For her seventh feature film, Showing Up, writer-director Kelly Reichardt returns to the Pacific Northwest to tell the story of a pair of artists living in Portland, Oregon. Lizzy (played by frequent Reichardt collaborator Michelle Williams) and Jo (played by Hong Chau in her first film since her Oscar nomination for The Whale) are sculptors and members of a local arts collective and school. As the film begins, the two women are preparing for exhibitions that are only a few days away.
The film wisely avoids making the women overt rivals. They are not competing with each other. Jo attends Lizzy’s show and often compliments her work; Lizzy does not show Jo the same courtesy. It’s not intended as the snub it may seem. Jo barely seems to notice. However, we frequently see Lizzy studying Jo’s work from the mezzanine of their shared gallery space, giving Jo a measure of silent admiration.
Showing Up also avoids the weary cliche of becoming an underdog story where the women are fighting for their big breaks, hoping to be rising stars on the international arts scene. The film is set firmly in a small market arts scene where few people outside of their fellow artists, colleagues, students and family members are likely to ever see the results of their hard work. It’s the story of artists who create because they have to, because they can’t imagine themselves doing anything else. The characters live in a world where art results from passion and not commerce.
Showing Up treads some of the same thematic ground as Steven Spielberg’s most recent film, The Fabelmans. Coincidentally, both films star Williams, and both films feature Judd Hirsch in supporting roles. Those superficial similarities aside, the two movies examine the plight of the artist and the single-minded commitment it takes to pursue a life as a filmmaker or a sculptor. Lizzy has no romantic partner, no kids and thanks to Jo, who’s also her landlord, no hot water.

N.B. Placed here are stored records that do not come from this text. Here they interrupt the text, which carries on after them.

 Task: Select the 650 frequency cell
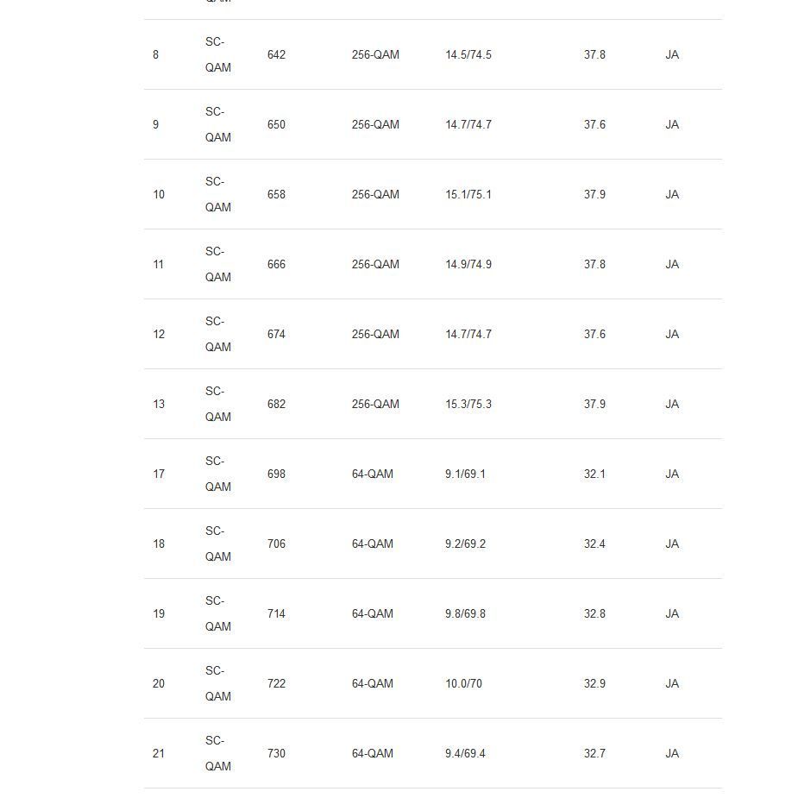pos(276,125)
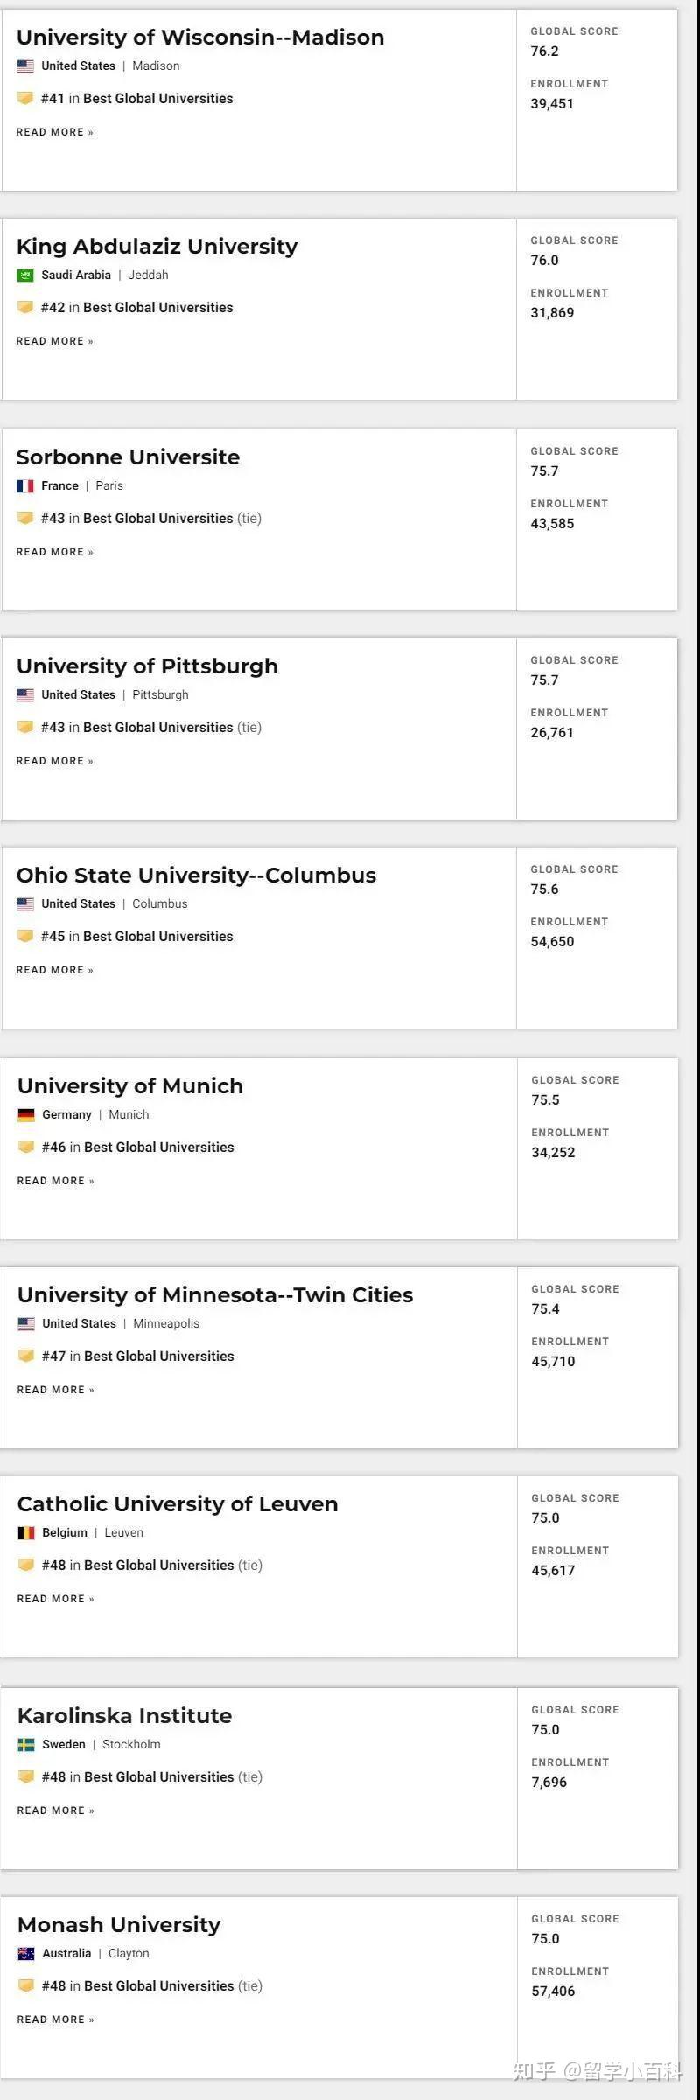Open the University of Pittsburgh title link

[147, 666]
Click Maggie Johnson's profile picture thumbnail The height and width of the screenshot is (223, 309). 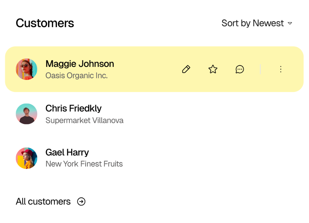(27, 69)
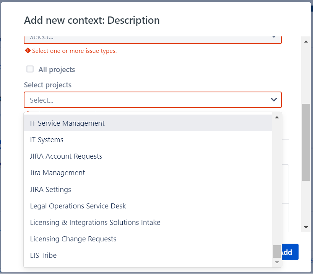Pick JIRA Account Requests project
This screenshot has width=315, height=277.
pyautogui.click(x=66, y=156)
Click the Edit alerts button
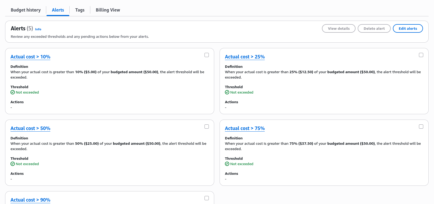The height and width of the screenshot is (204, 434). tap(408, 28)
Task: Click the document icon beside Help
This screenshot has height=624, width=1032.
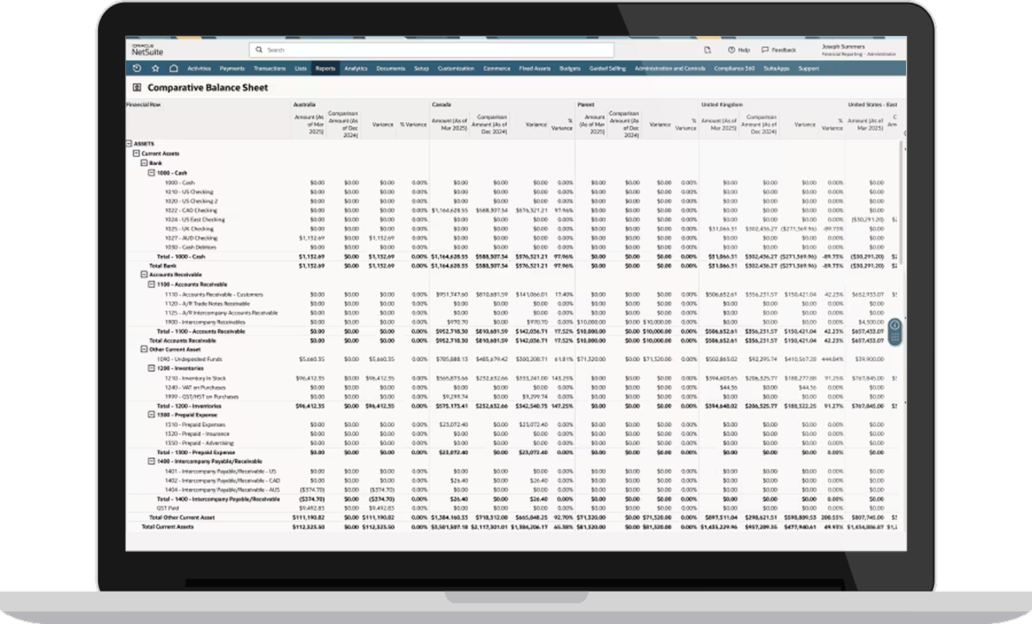Action: 707,50
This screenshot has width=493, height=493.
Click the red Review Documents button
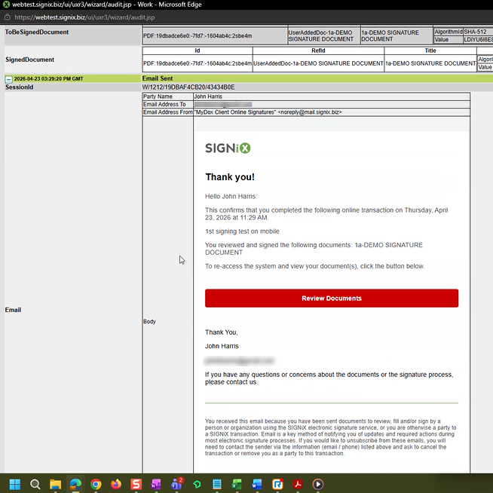pos(331,299)
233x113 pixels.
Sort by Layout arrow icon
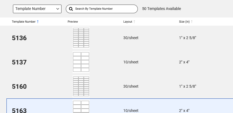coord(134,22)
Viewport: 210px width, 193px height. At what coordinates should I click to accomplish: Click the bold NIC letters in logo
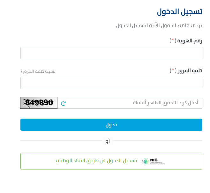click(x=154, y=160)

Little Sammy Fabelman will grow up to find global fame and box office fortune. Lizzy’s financial future seems much less rosy.
Cinema is filled with interesting pairings of directors and actors. The men (not surprisingly) always seem to take centerstage: Martin Scorsese and Robert Deniro, Martin Scorsese and Leonardo DiCaprio, Bong Joon-Ho and Song Kang-ho, even John Carpenter and Kurt Russell. Showing Up proves once again what a powerful combination Reichardt and Williams make on screen (Wendy and Lucy, Meek’s Cutoff, Certain Women). Williams delivers a subtle, quiet performance with dialogue that rarely rises above a monotone. It’s an interior performance that perfectly inhabits the space provided by Richard’s writing and direction. The two women share the kind of telepathy you find between long-time bandmates. Each intuits the other’s moves.

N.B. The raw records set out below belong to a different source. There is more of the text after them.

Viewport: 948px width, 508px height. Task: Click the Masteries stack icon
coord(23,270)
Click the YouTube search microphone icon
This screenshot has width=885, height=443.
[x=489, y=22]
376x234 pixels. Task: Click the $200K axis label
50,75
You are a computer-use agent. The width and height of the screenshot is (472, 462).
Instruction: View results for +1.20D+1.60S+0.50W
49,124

The screenplay is so unobtrusive that it’s impossible to tell if a cast member is delivering a written line of dialogue or if the moment was improvised. Reichardt’s characters never give voice to the themes of the film. She has confidence in her audience to absorb the many possible meanings of the images unspooling on screen. The artwork generated by the two lead characters and the reactions of secondary characters to that art carries emotional weight. It also conveys information about the characters with nary a word spoken.
With the exception of her debut feature, River of Grass (1994), Reichardt edits her own films. Through her co-writing, directing and editing, her films develop a unique rhythm. Her decisions to linger on a moment or cut away feel effortless (which undoubtedly means they’re the product of careful consideration). It’s as if she has an internal clock or metronome providing her with the perfect tempo for each scene.
Modern moviegoers who have grown accustomed to swooping camera moves and big CGI vistas may find Showing Up to be “slow”. For some, that word is mistakenly synonymous with boring. More accurately, it’s simply the tempo of Reichardt’s internal metronome, and the film is no less interesting for it. She isn’t concerned with plot beats, traditional character arcs and a standard three-act screenplay. She simply immerses her audience in the world of her characters and leaves them there for the handful of fictional days during which the film unfolds.
It’s Reichardt’s avoidance of standard filmmaking tropes that make her films so compelling and authentic. Nothing in Showing Up occurs because it “needs” to happen to set up a future event. The standard set up and pay-off from mainstream cinema is nowhere to be found. It’s not boring filmmaking. It’s courageous.